Task directions – Pull out each line in the rows below that contains the string "coordinates", matching upper and lower case exactly.
>> Start Supplied material
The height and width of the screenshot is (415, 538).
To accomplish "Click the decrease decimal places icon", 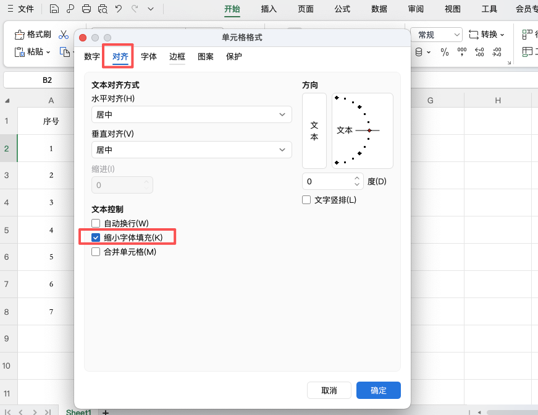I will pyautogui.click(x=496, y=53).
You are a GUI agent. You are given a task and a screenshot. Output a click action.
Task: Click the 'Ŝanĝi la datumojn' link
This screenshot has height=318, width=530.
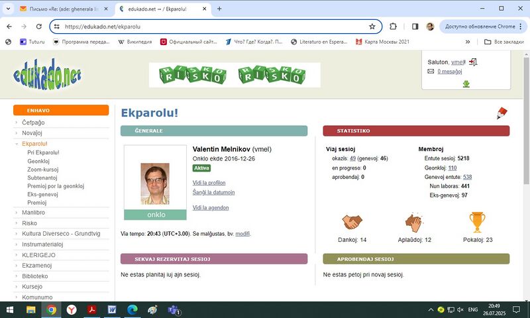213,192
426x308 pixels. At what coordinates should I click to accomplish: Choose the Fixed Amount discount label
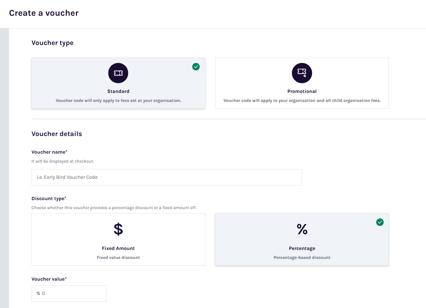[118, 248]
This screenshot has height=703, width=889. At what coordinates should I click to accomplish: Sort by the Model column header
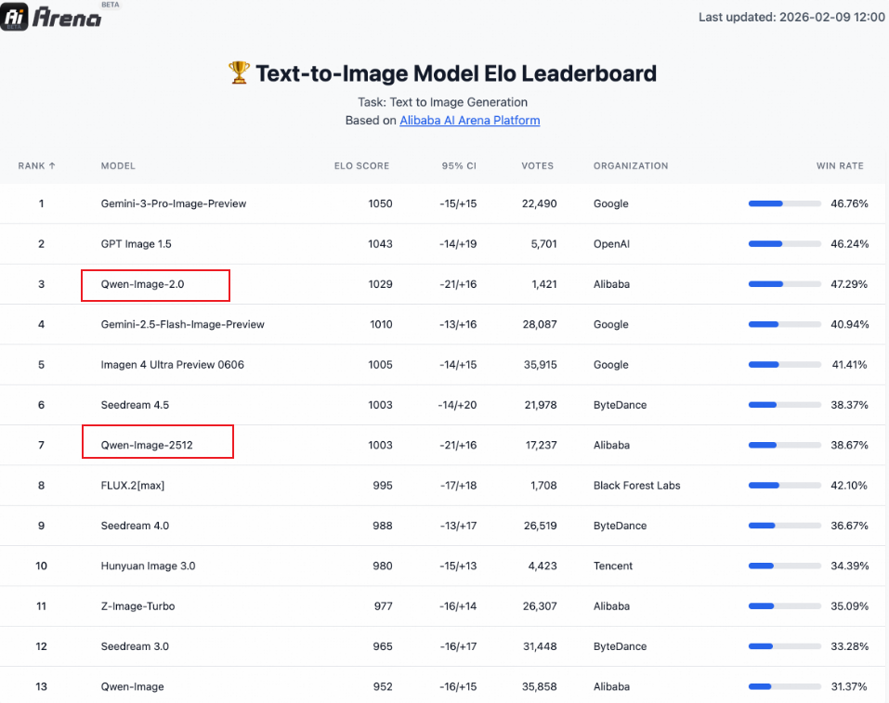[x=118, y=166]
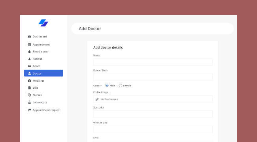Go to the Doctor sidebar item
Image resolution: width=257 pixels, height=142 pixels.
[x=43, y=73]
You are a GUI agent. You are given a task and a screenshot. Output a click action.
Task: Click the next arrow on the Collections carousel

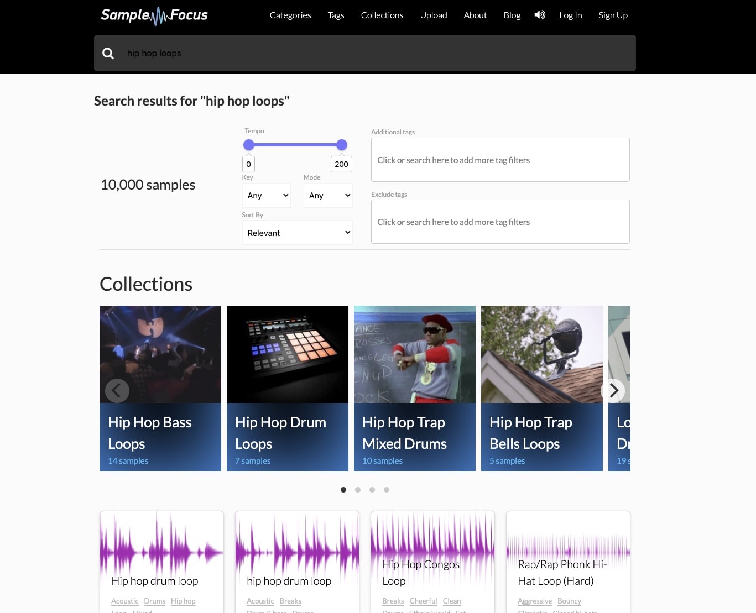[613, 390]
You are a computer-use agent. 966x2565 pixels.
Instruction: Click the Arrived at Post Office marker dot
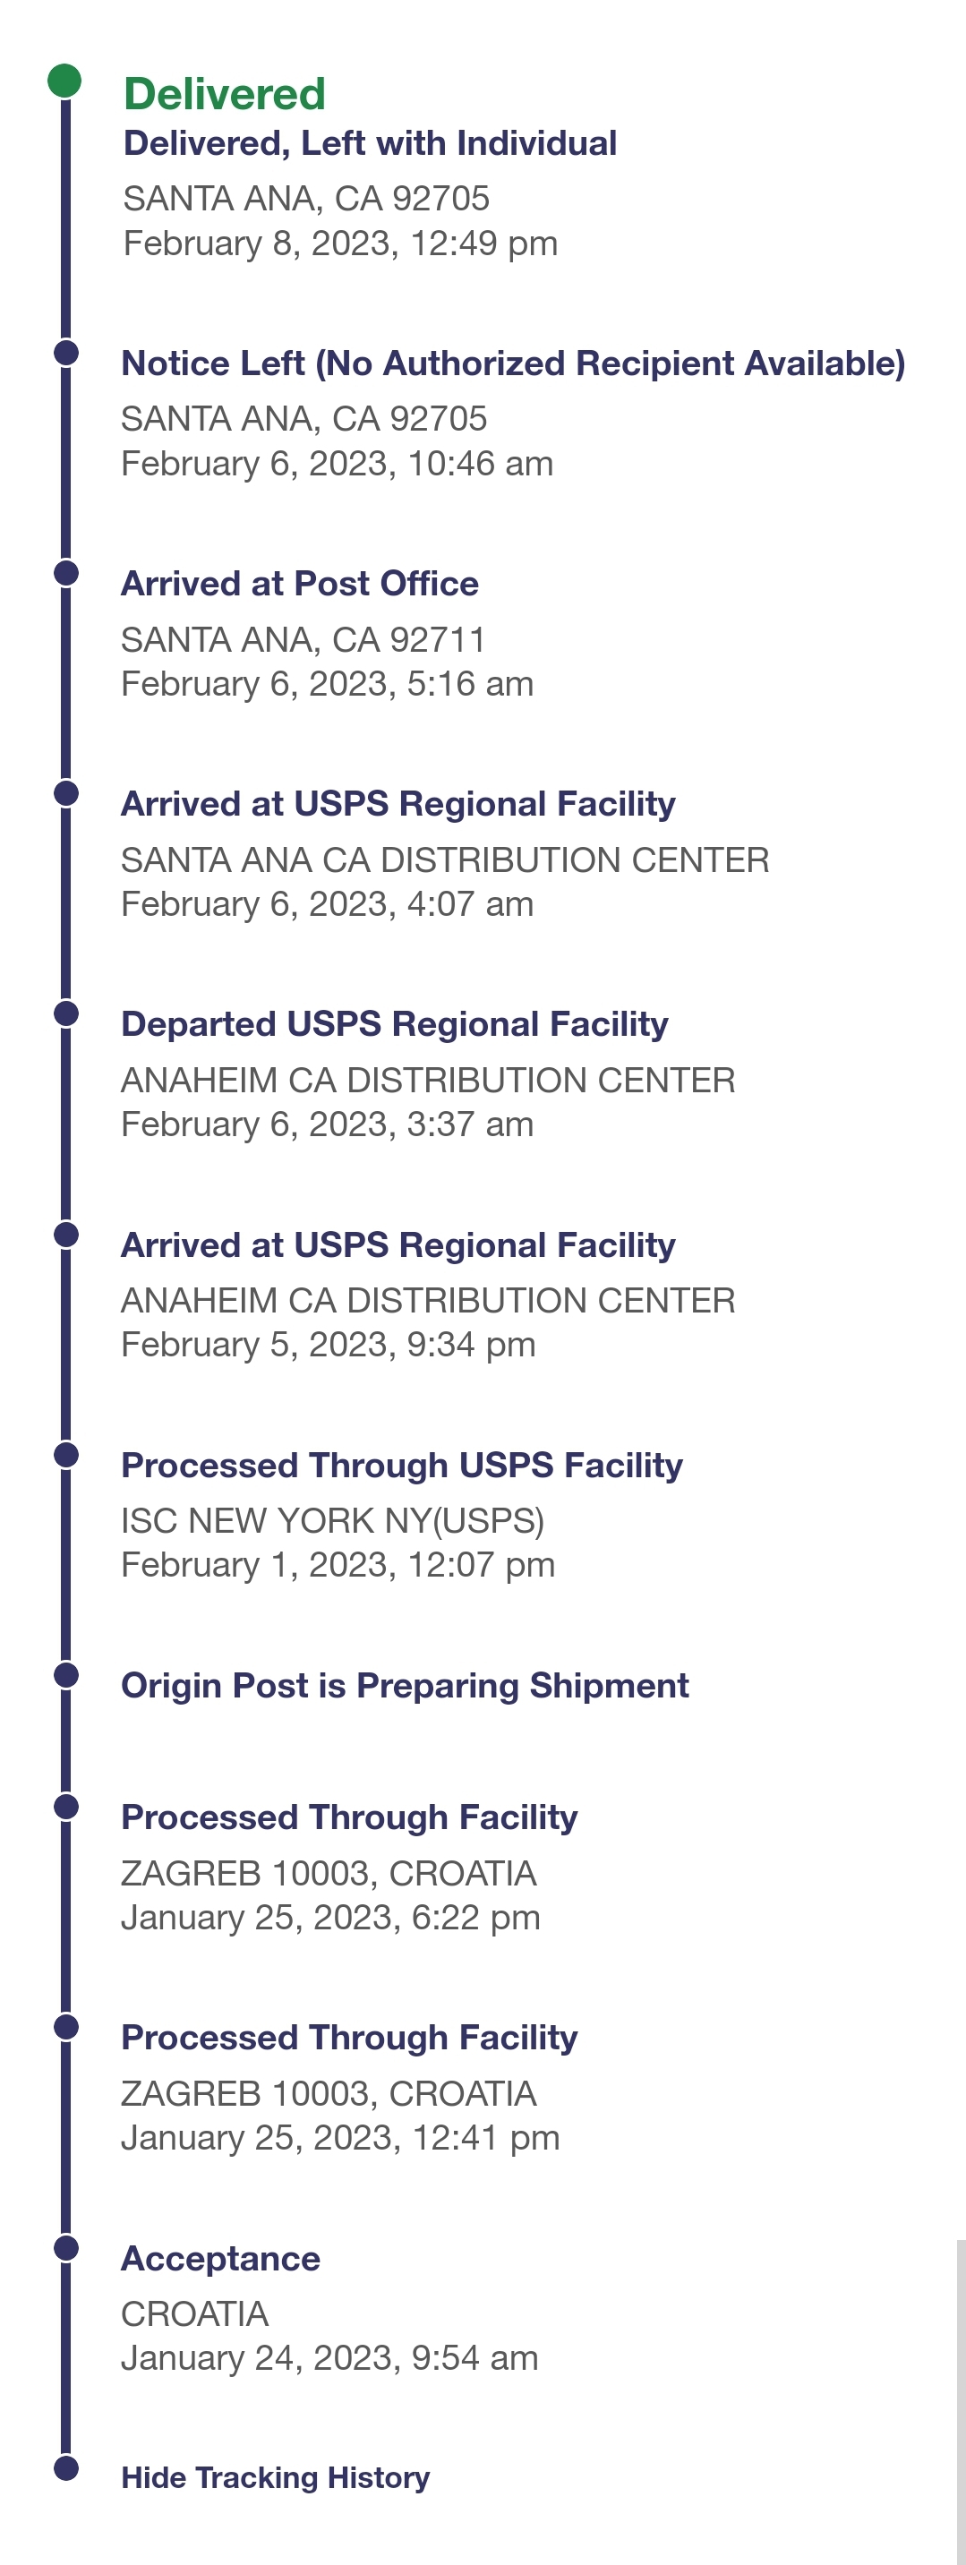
>> End Supplied material
Complete response –
426x308 pixels. At what coordinates should I click to accomplish: Choose the Fixed Amount discount label
This screenshot has height=703, width=889. At what coordinates should I click to accomplish: Sort by the Model column header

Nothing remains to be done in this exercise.